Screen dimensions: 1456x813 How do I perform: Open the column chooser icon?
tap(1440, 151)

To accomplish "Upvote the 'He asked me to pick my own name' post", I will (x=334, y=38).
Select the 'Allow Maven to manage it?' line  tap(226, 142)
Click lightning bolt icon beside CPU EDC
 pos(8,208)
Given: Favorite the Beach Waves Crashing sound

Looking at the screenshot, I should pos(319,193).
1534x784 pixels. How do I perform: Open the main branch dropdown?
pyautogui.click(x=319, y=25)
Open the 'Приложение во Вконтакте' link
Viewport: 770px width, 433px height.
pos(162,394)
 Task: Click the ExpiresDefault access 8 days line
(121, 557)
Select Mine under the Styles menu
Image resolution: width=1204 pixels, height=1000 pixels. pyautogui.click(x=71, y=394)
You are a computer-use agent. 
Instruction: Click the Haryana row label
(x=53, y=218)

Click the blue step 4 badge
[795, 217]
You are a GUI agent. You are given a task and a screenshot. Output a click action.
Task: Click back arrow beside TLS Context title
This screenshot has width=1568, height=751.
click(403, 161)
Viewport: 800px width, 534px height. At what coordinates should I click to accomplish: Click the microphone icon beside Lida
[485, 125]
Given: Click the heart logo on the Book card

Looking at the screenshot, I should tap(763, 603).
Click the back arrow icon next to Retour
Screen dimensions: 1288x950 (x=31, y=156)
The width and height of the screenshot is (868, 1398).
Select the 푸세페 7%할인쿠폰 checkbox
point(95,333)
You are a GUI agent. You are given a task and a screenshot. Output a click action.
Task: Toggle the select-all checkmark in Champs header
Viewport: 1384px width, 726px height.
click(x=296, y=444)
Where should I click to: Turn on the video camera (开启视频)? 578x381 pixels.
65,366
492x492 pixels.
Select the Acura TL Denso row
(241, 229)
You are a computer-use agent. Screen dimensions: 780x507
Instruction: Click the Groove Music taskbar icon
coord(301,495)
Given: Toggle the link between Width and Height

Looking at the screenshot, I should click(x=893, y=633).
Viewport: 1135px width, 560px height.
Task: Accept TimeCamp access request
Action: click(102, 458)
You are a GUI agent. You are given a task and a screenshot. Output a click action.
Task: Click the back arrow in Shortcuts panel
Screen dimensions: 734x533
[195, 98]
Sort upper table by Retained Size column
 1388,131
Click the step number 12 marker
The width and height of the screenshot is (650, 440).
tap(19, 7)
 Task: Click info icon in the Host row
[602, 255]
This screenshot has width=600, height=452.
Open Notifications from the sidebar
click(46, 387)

+ + + +

Given request:
Reproduce all of the material above, renaming "back arrow" to "return arrow" everywhere it occurs and leaving everything else unchanged.

Answer to the problem:
Screen dimensions: 1456x813 How do I perform: Open the column chooser icon?
tap(1440, 151)

To accomplish "Upvote the 'He asked me to pick my own name' post", I will (x=334, y=38).
Select the 'Allow Maven to manage it?' line  tap(226, 142)
Click lightning bolt icon beside CPU EDC
 pos(8,208)
Given: Favorite the Beach Waves Crashing sound

Looking at the screenshot, I should pos(319,193).
1534x784 pixels. How do I perform: Open the main branch dropdown?
pyautogui.click(x=319, y=25)
Open the 'Приложение во Вконтакте' link
Viewport: 770px width, 433px height.
pos(162,394)
 Task: Click the ExpiresDefault access 8 days line
(121, 557)
Select Mine under the Styles menu
Image resolution: width=1204 pixels, height=1000 pixels. pyautogui.click(x=71, y=394)
You are a computer-use agent. 
Instruction: Click the Haryana row label
(x=53, y=218)

Click the blue step 4 badge
[795, 217]
You are a GUI agent. You are given a task and a screenshot. Output a click action.
Task: Click return arrow beside TLS Context title
This screenshot has width=1568, height=751.
click(403, 161)
Viewport: 800px width, 534px height. At what coordinates should I click to accomplish: Click the microphone icon beside Lida
[485, 125]
Given: Click the heart logo on the Book card

Looking at the screenshot, I should tap(763, 603).
Click the return arrow icon next to Retour
Screen dimensions: 1288x950 (x=31, y=156)
The width and height of the screenshot is (868, 1398).
Select the 푸세페 7%할인쿠폰 checkbox
point(95,333)
You are a GUI agent. You are given a task and a screenshot. Output a click action.
Task: Toggle the select-all checkmark in Champs header
Viewport: 1384px width, 726px height.
click(x=296, y=444)
Where should I click to: Turn on the video camera (开启视频)? 578x381 pixels.
65,366
492x492 pixels.
Select the Acura TL Denso row
(241, 229)
You are a computer-use agent. Screen dimensions: 780x507
Instruction: Click the Groove Music taskbar icon
coord(301,495)
Given: Toggle the link between Width and Height

Looking at the screenshot, I should click(x=893, y=633).
Viewport: 1135px width, 560px height.
Task: Accept TimeCamp access request
Action: click(102, 458)
You are a GUI agent. You are given a task and a screenshot. Output a click action.
Task: Click the return arrow in Shortcuts panel
Screen dimensions: 734x533
[195, 98]
Sort upper table by Retained Size column
 1388,131
Click the step number 12 marker
The width and height of the screenshot is (650, 440).
tap(19, 7)
 Task: Click info icon in the Host row
[602, 255]
This screenshot has width=600, height=452.
Open Notifications from the sidebar
click(46, 387)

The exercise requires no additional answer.